A new report says 40 percent of Colorado high school graduates from 2011 who attended a public college or university here needed remediation in at least one subject area.
And rates are much higher for minority students.
The annual Kids Count report analyzes economic, health and family data to see how well the state’s children are doing.
One area troubling to child advocates is the fact that 90 percent African American students and nearly 80 percent of Latinos need remedial or basic skills class when they enter two-year colleges.
That compares with 57 percent of white students.
Sarah Hughes, with the Colorado Children’s Campaign, says students of color are more likely to live in poverty and not graduate from high school on time.
"And so I think the remediation rates are a reflection and a reflection of the challenges these students are facing in other areas of their lives," Hughes said.

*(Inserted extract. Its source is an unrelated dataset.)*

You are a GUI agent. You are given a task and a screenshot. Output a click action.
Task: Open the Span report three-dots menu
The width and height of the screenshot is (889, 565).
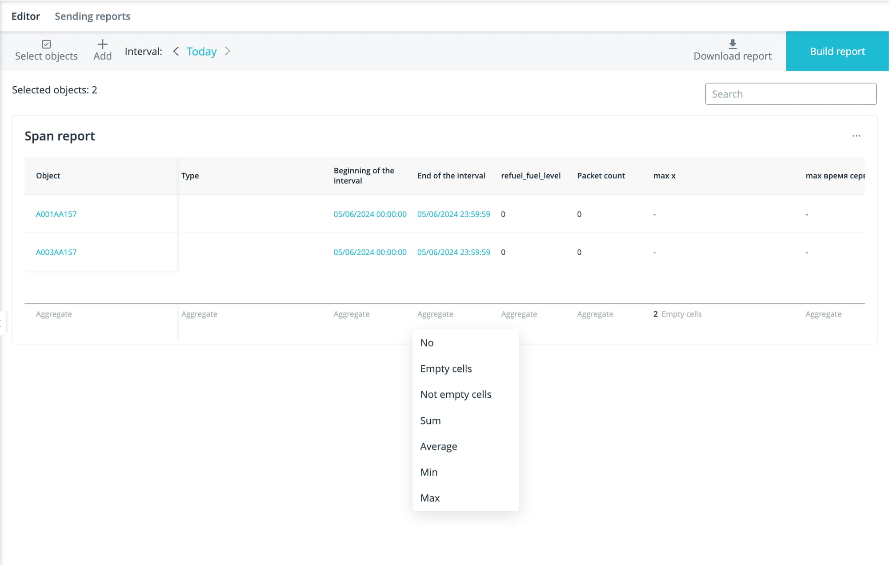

In 2013, Colorado had the nation’s seventh-largest reading achievement gap between low-income and higher-income students.
Though the economy is improving, the report shows that 18 percent of Colorado children lived in poverty in 2012, or 224,000 children. More children in Colorado were living in poverty in 2012—when the economy was technically in recovery—than during the worst of the Great Recession.
Child advocates urged state lawmakers to make investing in children a priority as state revenues rebound. Only two states have seen a larger percentage increase in the number of children living in poverty than Colorado.
“We’ve made some steady progress in areas like improving access to quality health care and education, but poverty is a powerful influence on child well-being,” Chris Watney of the CEP Colorado Children's Campaign says. “If we don’t reverse this trend, we may start losing ground in areas we’ve worked so hard to address.”
Douglas County topped the list of Colorado counties with the best child well-being outcomes, while Denver ranked at the bottom of the list of the 25 counties for the third year in a row.